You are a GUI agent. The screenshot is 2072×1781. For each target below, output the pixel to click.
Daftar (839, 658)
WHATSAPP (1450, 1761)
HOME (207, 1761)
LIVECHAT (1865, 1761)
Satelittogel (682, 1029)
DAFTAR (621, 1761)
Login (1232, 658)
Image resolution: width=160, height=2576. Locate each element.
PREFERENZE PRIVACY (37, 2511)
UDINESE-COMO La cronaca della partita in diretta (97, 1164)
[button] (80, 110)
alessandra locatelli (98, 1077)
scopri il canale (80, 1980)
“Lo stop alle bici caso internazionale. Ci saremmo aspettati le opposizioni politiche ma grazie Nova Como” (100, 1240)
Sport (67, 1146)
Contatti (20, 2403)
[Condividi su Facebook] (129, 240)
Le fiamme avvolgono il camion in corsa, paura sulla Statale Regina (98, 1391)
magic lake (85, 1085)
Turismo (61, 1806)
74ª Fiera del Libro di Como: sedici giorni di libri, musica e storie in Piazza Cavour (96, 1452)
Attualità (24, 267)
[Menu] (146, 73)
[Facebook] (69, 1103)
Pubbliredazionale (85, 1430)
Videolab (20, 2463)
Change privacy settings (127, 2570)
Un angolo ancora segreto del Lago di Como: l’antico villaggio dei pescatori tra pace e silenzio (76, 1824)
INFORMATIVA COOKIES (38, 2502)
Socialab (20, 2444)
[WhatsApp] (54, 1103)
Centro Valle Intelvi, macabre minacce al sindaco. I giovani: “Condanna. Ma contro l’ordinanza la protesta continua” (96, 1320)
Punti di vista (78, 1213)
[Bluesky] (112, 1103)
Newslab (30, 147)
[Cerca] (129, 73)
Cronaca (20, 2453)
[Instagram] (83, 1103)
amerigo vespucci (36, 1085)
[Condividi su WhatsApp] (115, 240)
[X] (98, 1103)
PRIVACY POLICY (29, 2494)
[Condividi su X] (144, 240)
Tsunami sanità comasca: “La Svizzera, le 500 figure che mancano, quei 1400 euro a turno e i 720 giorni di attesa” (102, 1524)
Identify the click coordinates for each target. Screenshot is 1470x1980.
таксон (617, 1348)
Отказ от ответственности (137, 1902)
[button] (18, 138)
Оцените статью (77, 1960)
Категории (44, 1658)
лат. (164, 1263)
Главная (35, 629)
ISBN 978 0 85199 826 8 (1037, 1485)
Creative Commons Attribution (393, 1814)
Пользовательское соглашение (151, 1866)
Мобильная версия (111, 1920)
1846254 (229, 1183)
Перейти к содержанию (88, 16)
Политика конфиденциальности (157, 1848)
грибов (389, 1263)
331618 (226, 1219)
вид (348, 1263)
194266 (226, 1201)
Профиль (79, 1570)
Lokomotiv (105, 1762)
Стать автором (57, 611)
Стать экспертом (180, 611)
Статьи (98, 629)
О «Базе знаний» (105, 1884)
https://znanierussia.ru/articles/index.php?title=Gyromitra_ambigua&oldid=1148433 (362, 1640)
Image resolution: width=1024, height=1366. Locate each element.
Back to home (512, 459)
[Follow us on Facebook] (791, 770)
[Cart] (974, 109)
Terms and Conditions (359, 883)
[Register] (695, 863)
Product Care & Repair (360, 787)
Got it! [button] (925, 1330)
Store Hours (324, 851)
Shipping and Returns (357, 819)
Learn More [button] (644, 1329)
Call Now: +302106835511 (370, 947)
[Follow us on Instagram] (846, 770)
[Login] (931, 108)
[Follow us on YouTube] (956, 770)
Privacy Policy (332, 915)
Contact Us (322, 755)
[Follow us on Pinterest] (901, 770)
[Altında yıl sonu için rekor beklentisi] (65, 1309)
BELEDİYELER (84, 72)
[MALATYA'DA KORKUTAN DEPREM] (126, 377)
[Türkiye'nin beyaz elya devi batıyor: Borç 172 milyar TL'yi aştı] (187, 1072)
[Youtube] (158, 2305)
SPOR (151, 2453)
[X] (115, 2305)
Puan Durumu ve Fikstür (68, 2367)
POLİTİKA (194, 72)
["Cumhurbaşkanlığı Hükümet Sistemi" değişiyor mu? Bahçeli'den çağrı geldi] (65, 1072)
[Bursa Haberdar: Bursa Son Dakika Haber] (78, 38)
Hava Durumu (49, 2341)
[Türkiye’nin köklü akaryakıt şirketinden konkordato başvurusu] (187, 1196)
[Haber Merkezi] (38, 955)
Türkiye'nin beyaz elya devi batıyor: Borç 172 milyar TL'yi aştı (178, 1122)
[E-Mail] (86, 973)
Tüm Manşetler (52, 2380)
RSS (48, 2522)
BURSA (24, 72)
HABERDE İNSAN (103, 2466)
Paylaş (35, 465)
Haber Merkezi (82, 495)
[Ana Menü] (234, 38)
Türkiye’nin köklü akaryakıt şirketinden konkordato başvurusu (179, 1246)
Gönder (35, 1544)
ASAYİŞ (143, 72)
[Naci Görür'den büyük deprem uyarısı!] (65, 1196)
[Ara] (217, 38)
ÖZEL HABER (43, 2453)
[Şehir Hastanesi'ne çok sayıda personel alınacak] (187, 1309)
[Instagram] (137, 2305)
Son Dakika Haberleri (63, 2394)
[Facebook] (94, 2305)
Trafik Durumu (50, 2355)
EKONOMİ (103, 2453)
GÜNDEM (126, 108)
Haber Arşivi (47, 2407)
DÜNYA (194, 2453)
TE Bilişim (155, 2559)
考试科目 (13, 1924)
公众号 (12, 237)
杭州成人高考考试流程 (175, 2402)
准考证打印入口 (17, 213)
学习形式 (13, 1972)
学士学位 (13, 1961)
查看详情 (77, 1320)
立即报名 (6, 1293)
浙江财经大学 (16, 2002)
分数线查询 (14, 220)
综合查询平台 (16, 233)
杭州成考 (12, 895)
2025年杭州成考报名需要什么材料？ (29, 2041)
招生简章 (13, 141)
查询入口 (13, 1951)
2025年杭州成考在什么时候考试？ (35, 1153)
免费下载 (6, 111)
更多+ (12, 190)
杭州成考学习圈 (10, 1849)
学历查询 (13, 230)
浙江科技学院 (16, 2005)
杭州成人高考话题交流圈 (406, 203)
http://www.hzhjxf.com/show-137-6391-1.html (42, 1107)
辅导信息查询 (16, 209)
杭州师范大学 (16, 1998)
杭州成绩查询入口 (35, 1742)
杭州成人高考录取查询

-----

- [What is being asked]: From the entries above, give again exactly the lines running from the line with "magic lake (85, 1085)" to the line with "Отказ от ответственности (137, 1902)"; include both of those lines.

- [Output]:
magic lake (85, 1085)
Turismo (61, 1806)
74ª Fiera del Libro di Como: sedici giorni di libri, musica e storie in Piazza Cavour (96, 1452)
Attualità (24, 267)
[Menu] (146, 73)
[Facebook] (69, 1103)
Pubbliredazionale (85, 1430)
Videolab (20, 2463)
Change privacy settings (127, 2570)
Un angolo ancora segreto del Lago di Como: l’antico villaggio dei pescatori tra pace e silenzio (76, 1824)
INFORMATIVA COOKIES (38, 2502)
Socialab (20, 2444)
[WhatsApp] (54, 1103)
Centro Valle Intelvi, macabre minacce al sindaco. I giovani: “Condanna. Ma contro l’ordinanza la protesta continua” (96, 1320)
Punti di vista (78, 1213)
[Bluesky] (112, 1103)
Newslab (30, 147)
[Cerca] (129, 73)
Cronaca (20, 2453)
[Instagram] (83, 1103)
amerigo vespucci (36, 1085)
[Condividi su WhatsApp] (115, 240)
[X] (98, 1103)
PRIVACY POLICY (29, 2494)
[Condividi su X] (144, 240)
Tsunami sanità comasca: “La Svizzera, le 500 figure che mancano, quei 1400 euro a turno e i 720 giorni di attesa” (102, 1524)
Identify the click coordinates for each target. Screenshot is 1470x1980.
таксон (617, 1348)
Отказ от ответственности (137, 1902)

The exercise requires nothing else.